“Delitto cum laude”, edito da Sperling e Kupfer “uscito”, in Italia, nel 2011, ha come protagonista “la signora in giallo” che altri non è che la simpatica professoressa, scrittrice di gialli, e “detective in erba” Jessica Fletcher.
Della serie su Jessica Fletcher abbiamo recensito anche “Gin e pugnali“, “Assassinio nel vigneto“, “Omicidio sul ghiaccio”, “Ospite inatteso a Cabot Cove“, “Delitto in maschera”, “Omicidi e fantasmi“, “Assassinio sull’isola“ e “I gioielli della regina“.
Trama di Delitto cum laude
Jessica Fletcher è contattata da Harriet che oltre a essere una sua cara amica e anche l’attuale decana dello Schoolman College nell’Indiana che le chiede di fare un corso di scrittura creativa.
Jessica accetta molto volentieri, crede che quell’atmosfera tranquilla possa fare al caso suo e, magari, ispirarle il suo nuovo libro!
Cosa ci può essere di meglio e di più sereno che un piccolo college?
Apparentemente nulla!
Tuttavia la realtà sarà ben diversa da quanto ci si possa immaginare!
Nemmeno pochi giorni dal suo arrivo e si abbatte un tremendo tornado anzi il peggiore degli ultimi sessant’anni.
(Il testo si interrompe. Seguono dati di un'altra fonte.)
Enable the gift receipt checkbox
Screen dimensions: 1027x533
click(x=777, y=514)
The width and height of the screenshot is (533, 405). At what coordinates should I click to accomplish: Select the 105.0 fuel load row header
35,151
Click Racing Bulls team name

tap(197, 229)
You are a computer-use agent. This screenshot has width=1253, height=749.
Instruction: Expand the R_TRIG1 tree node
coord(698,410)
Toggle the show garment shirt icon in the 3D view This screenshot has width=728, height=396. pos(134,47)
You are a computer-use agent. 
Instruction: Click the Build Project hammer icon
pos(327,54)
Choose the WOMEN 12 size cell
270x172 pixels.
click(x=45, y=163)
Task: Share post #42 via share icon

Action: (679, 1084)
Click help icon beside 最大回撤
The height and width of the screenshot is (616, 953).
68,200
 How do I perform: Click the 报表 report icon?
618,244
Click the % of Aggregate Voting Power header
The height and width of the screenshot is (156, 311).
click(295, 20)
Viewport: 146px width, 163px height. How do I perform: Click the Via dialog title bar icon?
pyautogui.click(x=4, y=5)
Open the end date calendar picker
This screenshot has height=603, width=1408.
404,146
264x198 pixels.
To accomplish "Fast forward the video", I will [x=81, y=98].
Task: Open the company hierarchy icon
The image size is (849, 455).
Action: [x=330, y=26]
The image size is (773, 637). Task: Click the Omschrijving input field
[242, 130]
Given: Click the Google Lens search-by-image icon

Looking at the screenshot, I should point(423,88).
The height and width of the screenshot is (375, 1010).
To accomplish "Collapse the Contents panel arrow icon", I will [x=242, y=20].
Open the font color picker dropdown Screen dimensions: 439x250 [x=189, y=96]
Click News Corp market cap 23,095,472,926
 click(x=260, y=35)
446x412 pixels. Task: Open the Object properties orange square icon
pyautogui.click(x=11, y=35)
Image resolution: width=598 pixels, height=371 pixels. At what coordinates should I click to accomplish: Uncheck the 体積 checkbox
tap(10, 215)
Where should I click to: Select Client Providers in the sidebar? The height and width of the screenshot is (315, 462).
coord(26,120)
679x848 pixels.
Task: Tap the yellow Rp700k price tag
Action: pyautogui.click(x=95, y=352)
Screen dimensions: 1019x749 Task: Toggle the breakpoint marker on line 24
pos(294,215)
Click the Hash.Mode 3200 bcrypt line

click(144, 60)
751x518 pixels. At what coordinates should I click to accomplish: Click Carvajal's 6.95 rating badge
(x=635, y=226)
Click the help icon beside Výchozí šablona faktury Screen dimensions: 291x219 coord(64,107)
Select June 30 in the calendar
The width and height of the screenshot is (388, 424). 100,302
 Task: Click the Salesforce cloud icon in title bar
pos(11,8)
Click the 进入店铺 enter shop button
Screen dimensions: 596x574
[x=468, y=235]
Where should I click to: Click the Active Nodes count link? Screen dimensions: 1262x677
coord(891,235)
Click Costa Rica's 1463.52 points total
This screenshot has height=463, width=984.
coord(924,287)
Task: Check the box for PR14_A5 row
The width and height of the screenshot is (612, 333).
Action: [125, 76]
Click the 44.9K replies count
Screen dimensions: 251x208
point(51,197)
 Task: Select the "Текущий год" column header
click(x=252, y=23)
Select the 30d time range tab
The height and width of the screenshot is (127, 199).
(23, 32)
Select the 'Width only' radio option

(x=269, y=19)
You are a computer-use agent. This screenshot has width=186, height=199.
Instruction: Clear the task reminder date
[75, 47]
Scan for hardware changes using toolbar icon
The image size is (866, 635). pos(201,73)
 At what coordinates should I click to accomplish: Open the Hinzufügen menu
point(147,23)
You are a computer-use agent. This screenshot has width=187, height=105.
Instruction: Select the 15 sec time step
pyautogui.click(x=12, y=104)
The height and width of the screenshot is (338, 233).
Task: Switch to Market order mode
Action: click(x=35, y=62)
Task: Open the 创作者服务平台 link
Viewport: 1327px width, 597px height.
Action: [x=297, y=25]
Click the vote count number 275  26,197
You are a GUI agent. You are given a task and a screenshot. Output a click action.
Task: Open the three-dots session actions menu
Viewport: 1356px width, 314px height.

Quando il finimondo si cheta si contano svariati crolli, parecchi feriti e un solo morto.
Si tratta del professor Wesley Newmark che è direttore del dipartimento d’inglese e il cadavere dell’uomo è rinvenuto nel suo ufficio sotto a delle macerie.
Colpito alla testa dal suo schedario, ma è un incidente o un omicidio?
Questa è la domanda che si pone “la signora in giallo”.
Tanto più che la polizia locale chiude il caso come “incidente fortuito”, ma la nostra detective dilettante non è dello stesso parere.
Ci sono tante strane coincidenze che non la convincono del tutto senza contare una lettera che l’uomo aveva spedito, proprio poco tempo, prima alla sorella.
Et voilà una nuova indagine ricca di colpi di scena con un finale che non ti aspetti e che io mi guardo bene dallo svelarti.
Recensione
Sono sempre stata un’appassionata dei college americani e di quell’atmosfera particolare che si respira lì e questo libro, oltre a tutto il resto, la racconta alla perfezione, sapete?
Quasi, quasi ti sembrerà di essere lì a partecipare sia alle lezioni della professoressa Fletcher sia a seguire le sue indagini in quanto non ci sono nemmeno i suoi classici amici e aiutanti, ma dei poliziotti che non vedono di buon occhio il suo intervento.
Senza contare che è, comunque, un’ambientazione “fuori dal solito” quella di questo romanzo e in quest’occasione, difatti, vediamo Jessica vestire i panni d’insegnate cosa che, ovviamente, è che però raramente le abbiamo visto fare!